→ DATA FOR THE TASK:

***

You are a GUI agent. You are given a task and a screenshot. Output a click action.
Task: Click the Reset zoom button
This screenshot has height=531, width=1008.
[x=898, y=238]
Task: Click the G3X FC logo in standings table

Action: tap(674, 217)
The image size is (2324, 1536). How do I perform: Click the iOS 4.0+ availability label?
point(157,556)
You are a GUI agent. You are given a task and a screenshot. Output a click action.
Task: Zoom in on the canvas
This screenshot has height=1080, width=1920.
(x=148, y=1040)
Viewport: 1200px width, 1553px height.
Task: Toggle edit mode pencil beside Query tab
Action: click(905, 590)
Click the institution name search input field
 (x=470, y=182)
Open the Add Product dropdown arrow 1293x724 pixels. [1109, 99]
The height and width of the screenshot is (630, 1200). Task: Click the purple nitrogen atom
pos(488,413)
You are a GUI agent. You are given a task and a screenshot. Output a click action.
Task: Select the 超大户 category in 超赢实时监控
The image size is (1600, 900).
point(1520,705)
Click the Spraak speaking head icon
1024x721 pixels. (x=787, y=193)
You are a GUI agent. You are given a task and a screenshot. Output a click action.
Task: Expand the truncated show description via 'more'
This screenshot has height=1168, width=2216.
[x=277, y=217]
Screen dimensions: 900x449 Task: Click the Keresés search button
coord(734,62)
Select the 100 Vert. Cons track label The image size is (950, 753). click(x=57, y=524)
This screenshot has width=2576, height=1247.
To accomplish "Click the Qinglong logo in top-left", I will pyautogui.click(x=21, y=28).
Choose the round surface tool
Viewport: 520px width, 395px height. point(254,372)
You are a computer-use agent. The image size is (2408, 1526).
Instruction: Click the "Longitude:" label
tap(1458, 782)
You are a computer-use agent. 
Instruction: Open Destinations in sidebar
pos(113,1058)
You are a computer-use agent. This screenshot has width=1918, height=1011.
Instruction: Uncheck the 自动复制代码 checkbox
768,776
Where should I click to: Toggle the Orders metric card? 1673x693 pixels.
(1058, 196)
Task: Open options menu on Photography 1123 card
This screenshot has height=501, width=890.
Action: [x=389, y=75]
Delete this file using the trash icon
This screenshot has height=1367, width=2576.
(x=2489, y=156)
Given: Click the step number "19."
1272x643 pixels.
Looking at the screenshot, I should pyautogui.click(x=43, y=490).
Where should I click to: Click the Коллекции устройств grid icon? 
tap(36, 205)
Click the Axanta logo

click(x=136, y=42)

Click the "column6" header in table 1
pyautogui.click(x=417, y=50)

***

Can you duplicate the records above line for line, with no changes?

You are a GUI agent. You are given a task and a screenshot. Output a click action.
Task: Click the Reset zoom button
This screenshot has height=531, width=1008.
[x=898, y=238]
Task: Click the G3X FC logo in standings table

Action: tap(674, 217)
The image size is (2324, 1536). How do I perform: Click the iOS 4.0+ availability label?
point(157,556)
You are a GUI agent. You are given a task and a screenshot. Output a click action.
Task: Zoom in on the canvas
This screenshot has height=1080, width=1920.
(x=148, y=1040)
Viewport: 1200px width, 1553px height.
Task: Toggle edit mode pencil beside Query tab
Action: click(905, 590)
Click the institution name search input field
 (x=470, y=182)
Open the Add Product dropdown arrow 1293x724 pixels. [1109, 99]
The height and width of the screenshot is (630, 1200). Task: Click the purple nitrogen atom
pos(488,413)
You are a GUI agent. You are given a task and a screenshot. Output a click action.
Task: Select the 超大户 category in 超赢实时监控
The image size is (1600, 900).
point(1520,705)
Click the Spraak speaking head icon
1024x721 pixels. (x=787, y=193)
You are a GUI agent. You are given a task and a screenshot. Output a click action.
Task: Expand the truncated show description via 'more'
This screenshot has height=1168, width=2216.
[x=277, y=217]
Screen dimensions: 900x449 Task: Click the Keresés search button
coord(734,62)
Select the 100 Vert. Cons track label The image size is (950, 753). click(x=57, y=524)
This screenshot has width=2576, height=1247.
To accomplish "Click the Qinglong logo in top-left", I will pyautogui.click(x=21, y=28).
Choose the round surface tool
Viewport: 520px width, 395px height. point(254,372)
You are a computer-use agent. The image size is (2408, 1526).
Instruction: Click the "Longitude:" label
tap(1458, 782)
You are a computer-use agent. 
Instruction: Open Destinations in sidebar
pos(113,1058)
You are a computer-use agent. This screenshot has width=1918, height=1011.
Instruction: Uncheck the 自动复制代码 checkbox
768,776
Where should I click to: Toggle the Orders metric card? 1673x693 pixels.
(1058, 196)
Task: Open options menu on Photography 1123 card
This screenshot has height=501, width=890.
Action: [x=389, y=75]
Delete this file using the trash icon
This screenshot has height=1367, width=2576.
(x=2489, y=156)
Given: Click the step number "19."
1272x643 pixels.
Looking at the screenshot, I should pyautogui.click(x=43, y=490).
Where should I click to: Click the Коллекции устройств grid icon? 
tap(36, 205)
Click the Axanta logo

click(x=136, y=42)

Click the "column6" header in table 1
pyautogui.click(x=417, y=50)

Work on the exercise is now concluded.